Today is International Whisky Day. More importantly, to some of us, even those of us intimately entwined with whisky, it is Michael Jackson’s birthday. Michael died seven years ago, but we celebrate his birth, his life, rather than mourn his death.
Despite what you may be told, Michael was not the first person to write about whisky or beer, not even the first person to write about them as a consumer, for consumers, and take them seriously. What he did was write about the whole of whisky and beer, the way all the history and current practice fit together, and give the long view, right up to the much-diminished days when he started writing. The fact that those much-diminished days are only a memory, that whisky is booming and beer is blossoming in a rich panoply of revival and invention, owes much to the way his writing reached people.
John and I were deeply influenced by Michael. He encouraged both of us to always travel to where beer and whisky was made; he insisted on it. It only took a few such trips filling our notebooks and sense memories to realize that he was right. You can learn a lot from a bottle, but to understand what’s in that bottle, to really meet it, know it, encompass it, and yes, judge it, you must see where it is made. You have to breathe the air, meet the people, see the machinery and the building, walk the ground…you must touch things.
That was one lesson we learned. Another was about the writing itself. Michael would write about the unique food in a town (and the customs and cant around it), the vagaries of the weather, the swiftness of the river or the lowering influence of the mountains, the crops and the industries and the people who worked them. Beer and whisky were, for him, not metaphors for life, for people, but mirrors of history and civilization.

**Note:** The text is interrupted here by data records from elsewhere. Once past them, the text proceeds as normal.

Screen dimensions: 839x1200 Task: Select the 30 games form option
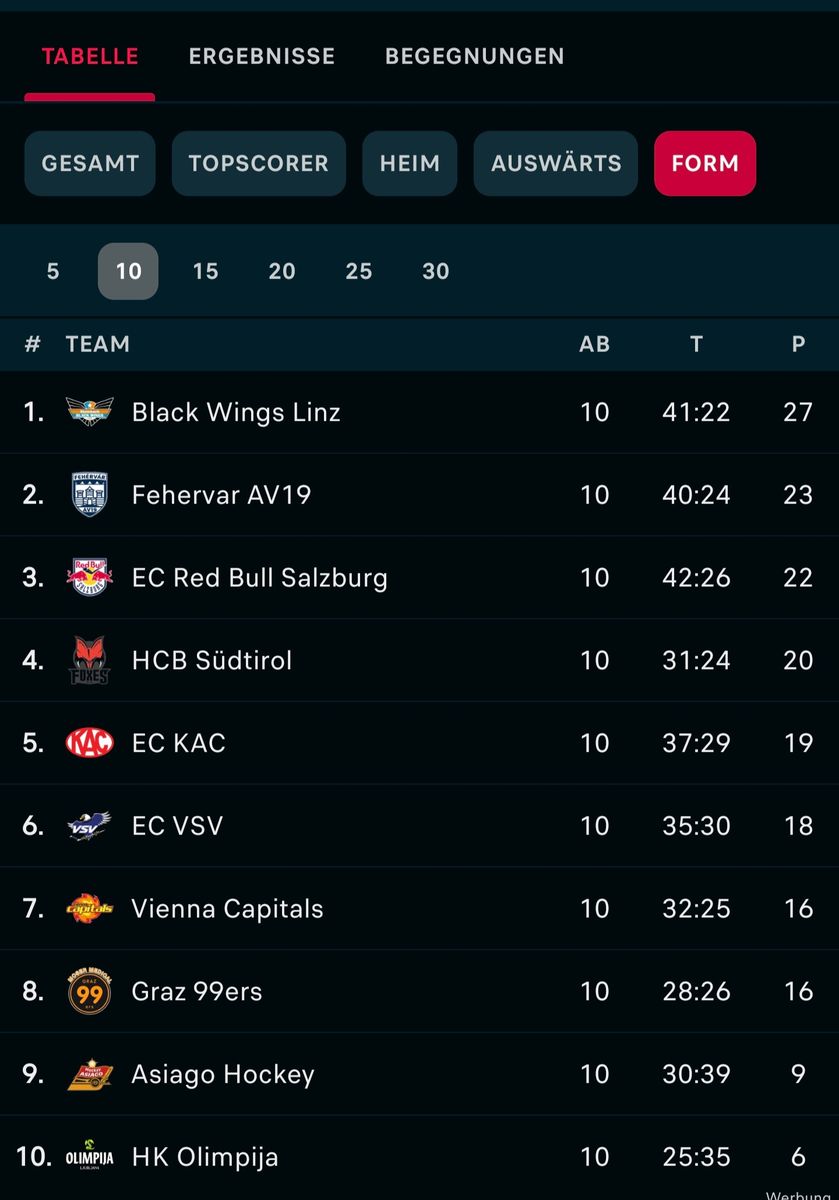click(436, 271)
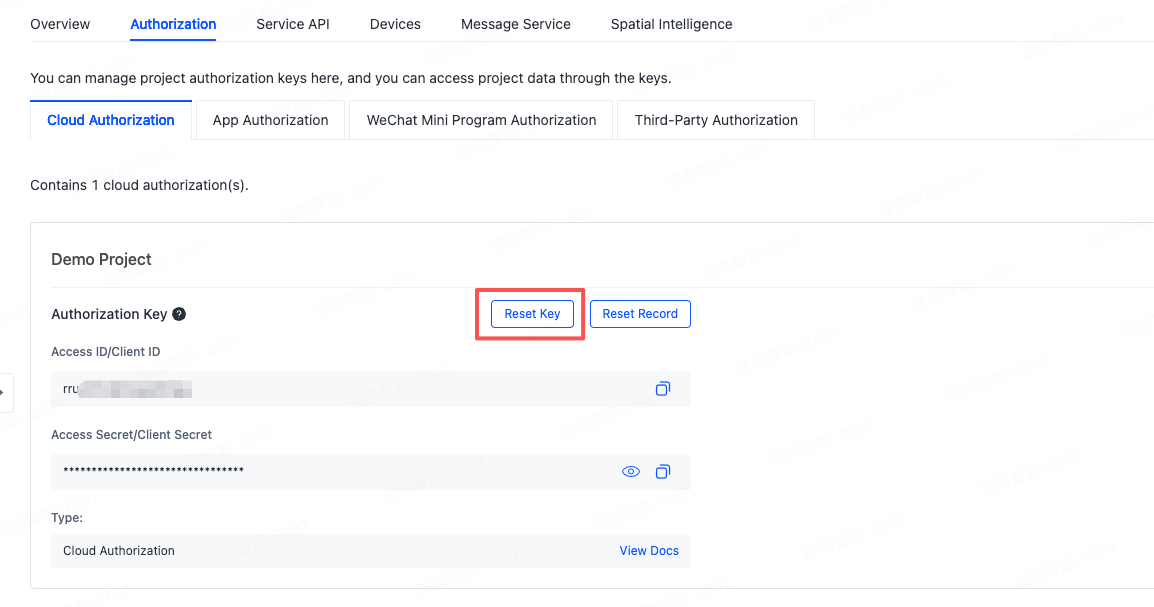Expand the collapsed sidebar on the left edge
This screenshot has height=607, width=1154.
pos(4,393)
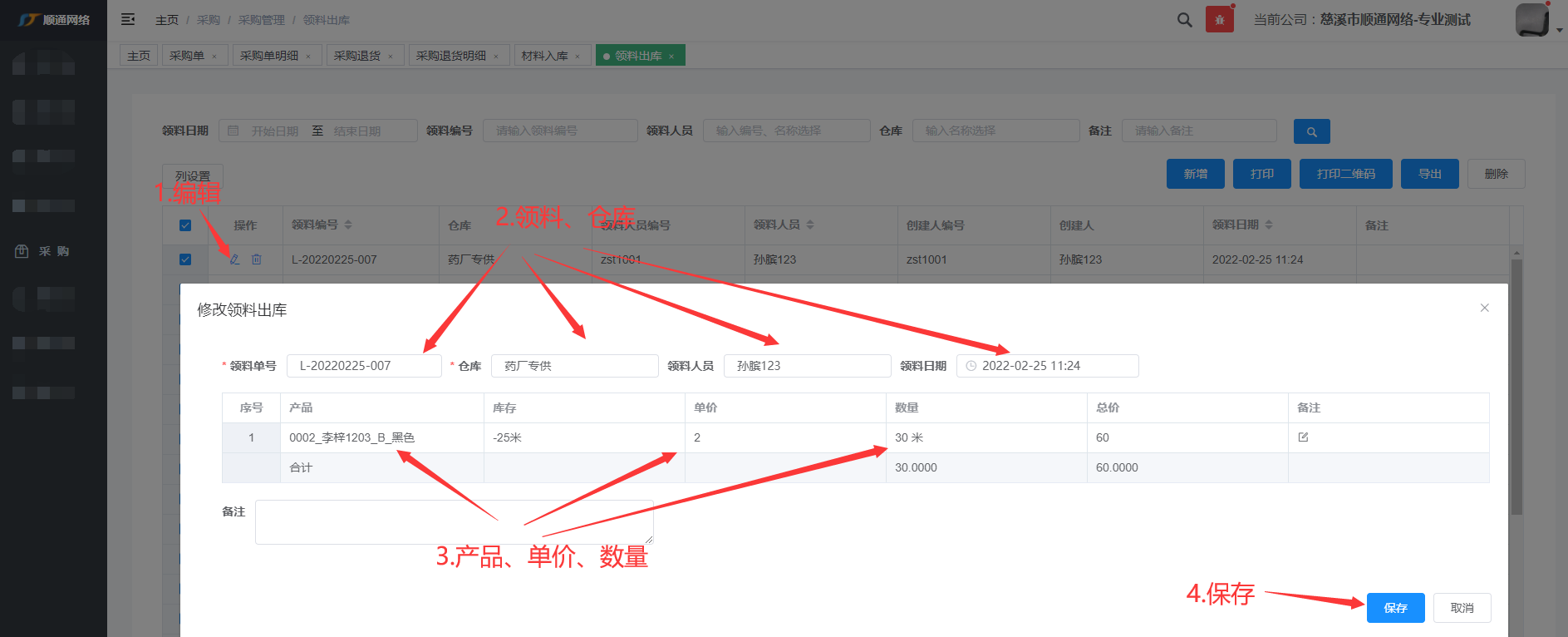
Task: Toggle the select-all checkbox in table header
Action: tap(185, 225)
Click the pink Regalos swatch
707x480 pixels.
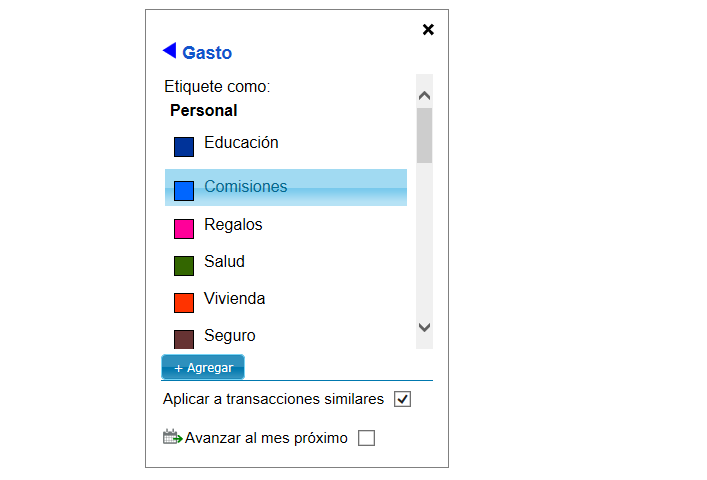pyautogui.click(x=184, y=229)
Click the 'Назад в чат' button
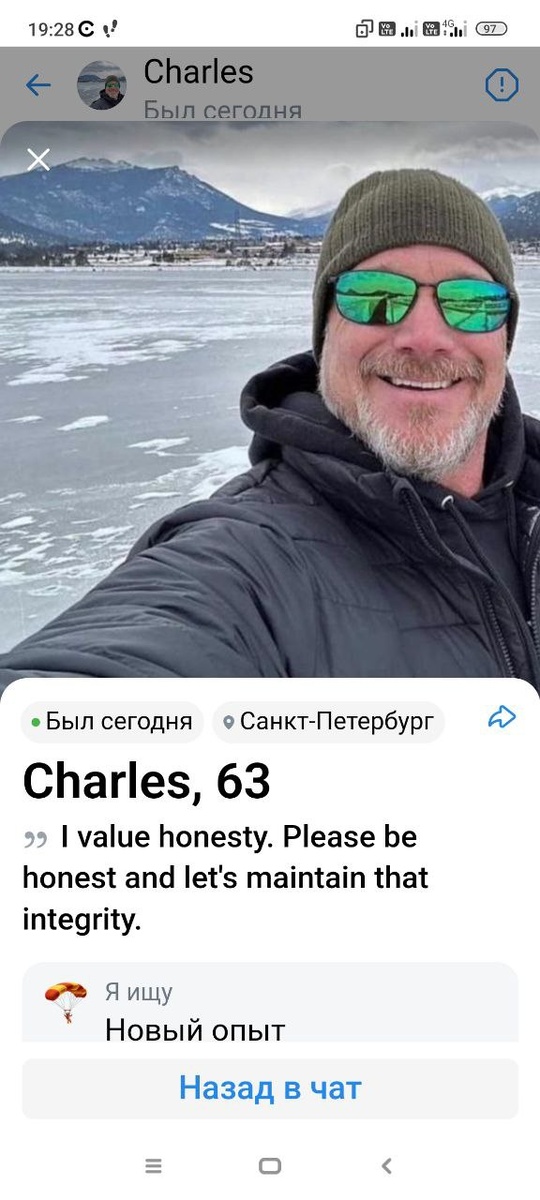The height and width of the screenshot is (1200, 540). click(x=270, y=1088)
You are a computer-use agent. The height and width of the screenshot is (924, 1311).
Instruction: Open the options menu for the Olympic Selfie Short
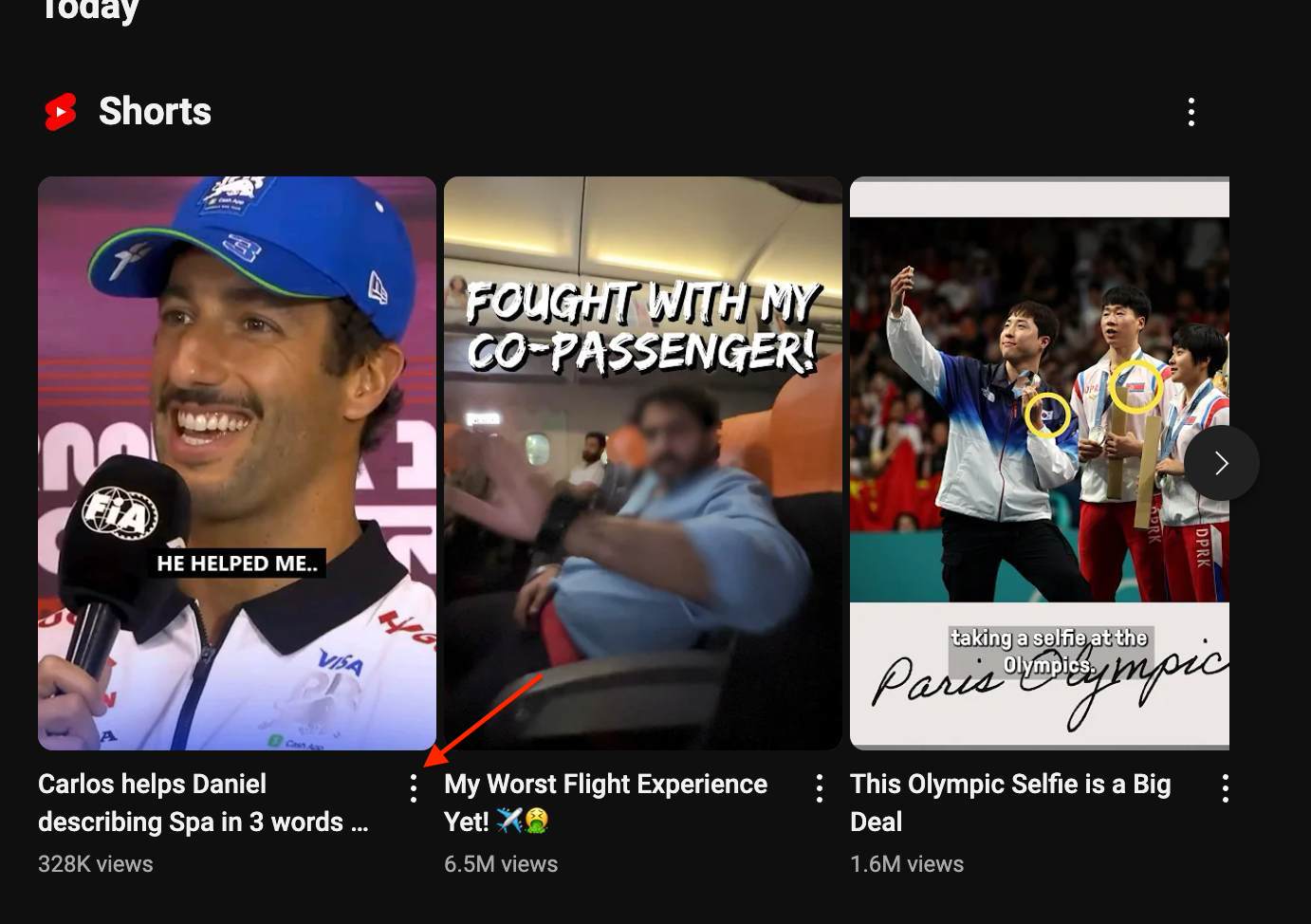pyautogui.click(x=1225, y=787)
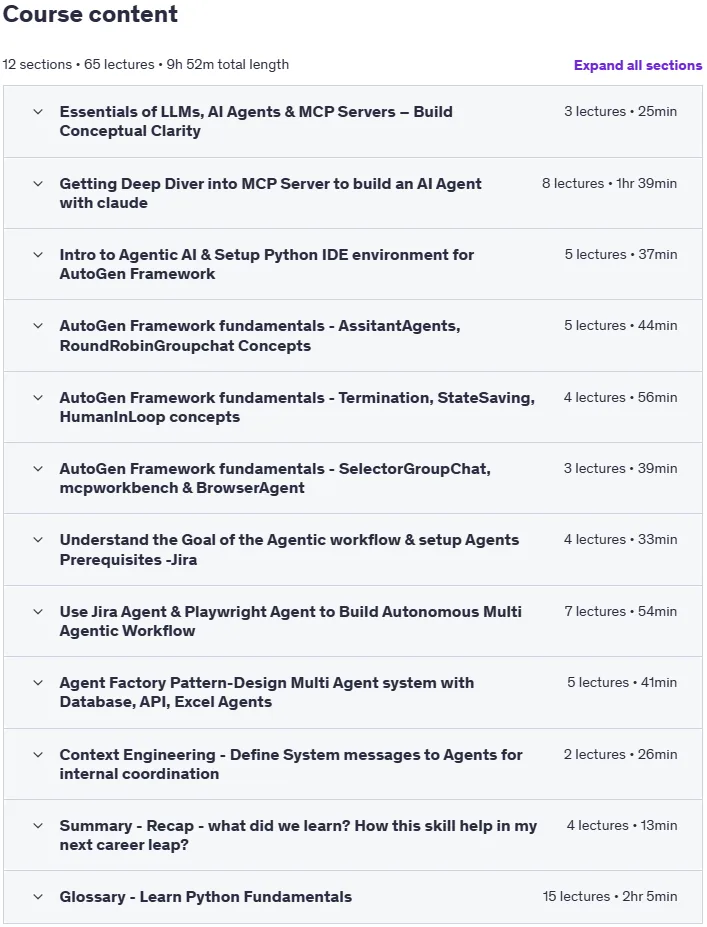Expand chevron for Getting Deep Diver into MCP Server
This screenshot has height=927, width=707.
coord(38,184)
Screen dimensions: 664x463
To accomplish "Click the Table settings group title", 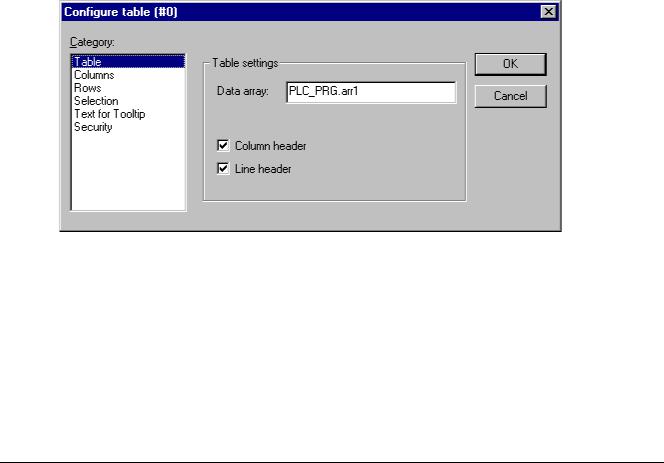I will pyautogui.click(x=245, y=62).
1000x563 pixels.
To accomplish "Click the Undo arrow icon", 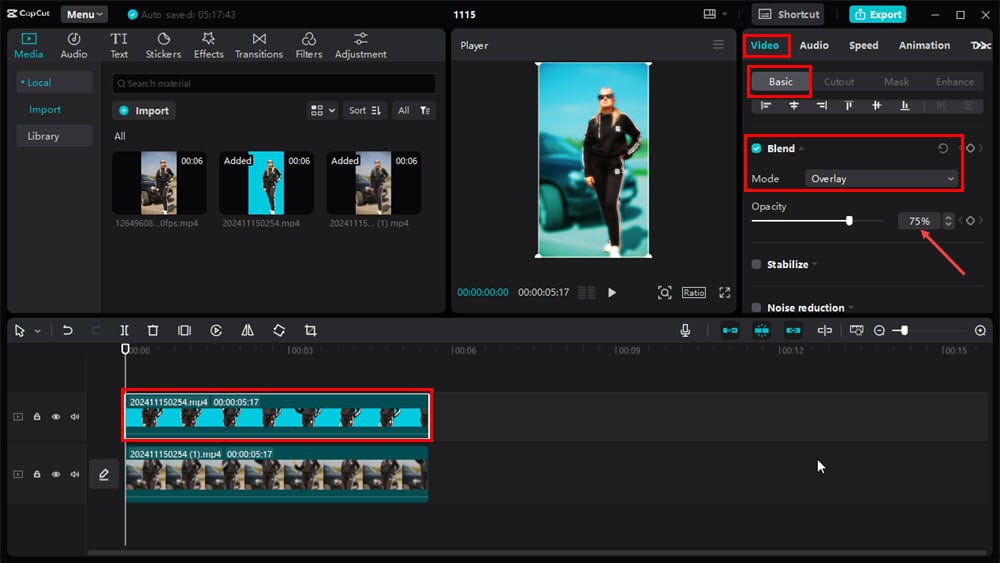I will [x=67, y=330].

I had the honor of editing Michael’s column when he wrote for us, a column that we called “Cask Strength,” to signify that it was pure Michael Jackson, uncut and unfiltered. It was a title he was never really comfortable with; I believe because he would rather it had been a title that reflected whisky less directly, and life more so. I edited him with a gentle hand—I was learning my trade at the time, so that seemed best—and let him run. Oh, where he took us! To an ancient stone bridge in France that he deemed significant in the history of Chartreuse; to a breakfast with honeymooners in Scotland; to a dark night of the soul in a hotel in Germany; to trains, airplanes, and sidewalks where he had a journalist’s knack for striking up a conversation that would yield insight.
John and I were among the first to learn of his disease, the Parkinson’s that would kill him. His last column was about it, and the memoir he had started to write (which he planned to title I’m Not Drunk, Really, in reference to the effects of the disease and the assumptions it led to). He continued to work, hard, almost as if he had so much to say, and was trying to get it all out while he still had breath.
The picture you see here is the last one I took of him, the last day I saw him, about four months before he died. He was doing a beer dinner at Monk’s Café in Philadelphia. I had run into him and fellow writer Carolyn Smagalski about a block away at Spruce Street Market, admiring their sidewalk floral display. Michael was cheerful, and seemed more energetic and lucid than he had the previous year. We walked on to Monk’s together, and he gave a strong performance at the dinner.
Afterward he kept going, and invited anyone who was interested to the back barroom and took questions for another hour. We nodded, we clapped, we laughed. It was as if Eric Clapton had left the stage, then walked to a pub next door and grabbed a guitar off the wall and kept playing…because he just couldn’t stop, not so long as there was still music to play, and the strength to play it.
I suppose it’s inevitable that given the enormous tributes paid to him—awards named for him, endless encomiums praising his influence, the signal honor of the timing of today’s International Whisky Day—that revisionism has begun. Did Michael Jackson really influence things that much? Was he impartial, or did he favor companies and individuals who helped him? Wouldn’t this all have happened without him?
Speaking for myself, what I do, every day I write or edit or review or speak to an eager group of whisky lovers, is because of Michael Jackson. If he hadn’t been there to fire my interest, to show me a path that could be taken, I’d most likely still be a librarian. I might well be happy with that, but I wouldn’t have had the fun, the late nights with great people, the indescribable satisfaction of holding the first copy of a book I wrote, or the pleasure of opening someone’s eyes to a great drink, if not for Michael Jackson. I know other writers feel the same way; I know brewers who feel that way; I know distillers who feel that way.
Michael is the man who put non-wine drinks writing in front of the world. How much did that influence things? Hard to say. I embrace the questioning of the revisionists, and yes, maybe his influence is overestimated. But I do not believe we can honor him too much.
In that sense, then, we suggest that if you can, join whisky drinkers all over the world today in toast to Michael Jackson’s memory. Then join whisky drinkers all over the world in donating to Parkinson’s UK for medical research at the JustGiving page that’s been set up for today. And thank Michael for whatever he may have done to help put that glass in your hand.